Getting the latest release version

Releases are tagged using a consistent naming scheme but there may be deviations (for example if a bugfix is released). The best way to automatically get the latest binary is using the GitHub APIs. For example the latest windows amd64 binary can be downloaded from:

curl https://api.github.com/repos/velocidex/velociraptor/releases/latest | jq 'limit(1 ; ( .assets[].browser_download_url | select ( contains("windows-amd64.exe") )))' 

Debugging the configuration

Inspecting certificates

Sometimes it is useful to inspect the certificates embedded in the config file using e.g. openssl. Since the certificates are in the yaml file you can just copy them out and using an editor un-indent them but this is somewhat quicker:

velociraptor --config ~/client.config.yaml  config show --json | jq -r ".Client.ca_certificate" | openssl x509 -text

It relies on exporting the config to json and then using jq to extract the right field into stdout.

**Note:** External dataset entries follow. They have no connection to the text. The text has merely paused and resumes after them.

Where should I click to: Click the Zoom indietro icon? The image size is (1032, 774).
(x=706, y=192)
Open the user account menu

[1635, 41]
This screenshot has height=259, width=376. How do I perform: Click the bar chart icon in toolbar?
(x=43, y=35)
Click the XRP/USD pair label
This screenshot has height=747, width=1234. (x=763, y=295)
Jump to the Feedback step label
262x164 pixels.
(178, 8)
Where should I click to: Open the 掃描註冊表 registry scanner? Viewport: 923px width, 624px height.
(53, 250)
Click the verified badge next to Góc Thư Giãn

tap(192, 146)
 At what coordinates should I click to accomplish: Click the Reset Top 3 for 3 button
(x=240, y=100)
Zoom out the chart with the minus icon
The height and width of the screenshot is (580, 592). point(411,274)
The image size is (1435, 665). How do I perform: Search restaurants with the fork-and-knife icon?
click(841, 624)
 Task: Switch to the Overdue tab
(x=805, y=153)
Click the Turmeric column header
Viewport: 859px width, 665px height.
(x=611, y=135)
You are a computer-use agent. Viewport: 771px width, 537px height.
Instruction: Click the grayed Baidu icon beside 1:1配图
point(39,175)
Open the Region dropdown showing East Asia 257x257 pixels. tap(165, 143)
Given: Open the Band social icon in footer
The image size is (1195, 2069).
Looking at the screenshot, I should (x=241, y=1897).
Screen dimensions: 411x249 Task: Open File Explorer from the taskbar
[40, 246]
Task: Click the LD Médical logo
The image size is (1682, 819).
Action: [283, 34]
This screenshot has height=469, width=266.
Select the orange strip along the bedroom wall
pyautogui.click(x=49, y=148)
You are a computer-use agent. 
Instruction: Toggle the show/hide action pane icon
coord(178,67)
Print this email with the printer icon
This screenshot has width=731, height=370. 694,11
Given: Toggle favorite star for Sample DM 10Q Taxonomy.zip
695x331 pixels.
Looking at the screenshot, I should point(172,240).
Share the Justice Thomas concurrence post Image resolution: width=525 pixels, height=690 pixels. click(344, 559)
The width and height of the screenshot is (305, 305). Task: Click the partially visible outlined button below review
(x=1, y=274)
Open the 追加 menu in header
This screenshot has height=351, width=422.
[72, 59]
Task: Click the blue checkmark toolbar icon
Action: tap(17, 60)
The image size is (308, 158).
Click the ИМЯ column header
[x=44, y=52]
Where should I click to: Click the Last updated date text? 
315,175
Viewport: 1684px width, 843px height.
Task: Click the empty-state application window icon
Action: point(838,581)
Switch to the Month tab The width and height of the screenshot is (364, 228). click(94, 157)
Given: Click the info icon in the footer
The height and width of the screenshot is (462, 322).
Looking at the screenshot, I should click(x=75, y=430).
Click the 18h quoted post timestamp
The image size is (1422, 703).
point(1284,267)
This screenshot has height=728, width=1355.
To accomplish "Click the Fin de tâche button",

Using Stand-alone Collectors with CrowdStrike RTR

I haven't tested completely why this isn't working, but if you attempt to execute a Stand-alone Collector via CrowdStrike RTR nothing happens. As an example, let's assume you created a collector for a Mini Timeline (ex. vr_mini_timeline.exe) and upload it to CrowdStrikes cloud, calling it via PUT files it executes successfully, but no output is generated.

A quick work around is simply calling it via PowerShell, another quick example, if you use PUT files and drop the collector in the C:\CrowdStrike\Files directory, you can use RUNSCRIPT to execute the collector.

The below will execute the collector defined in the previous example just fine and produce an output:

Start-Process -FilePath "C:\CrowdStrike\Files\vr_mini_timeline.exe"

You can simply grab the file and go, or upload to a cloud resource as the Velocidex team have included it into their Stand-alone Collector build tool.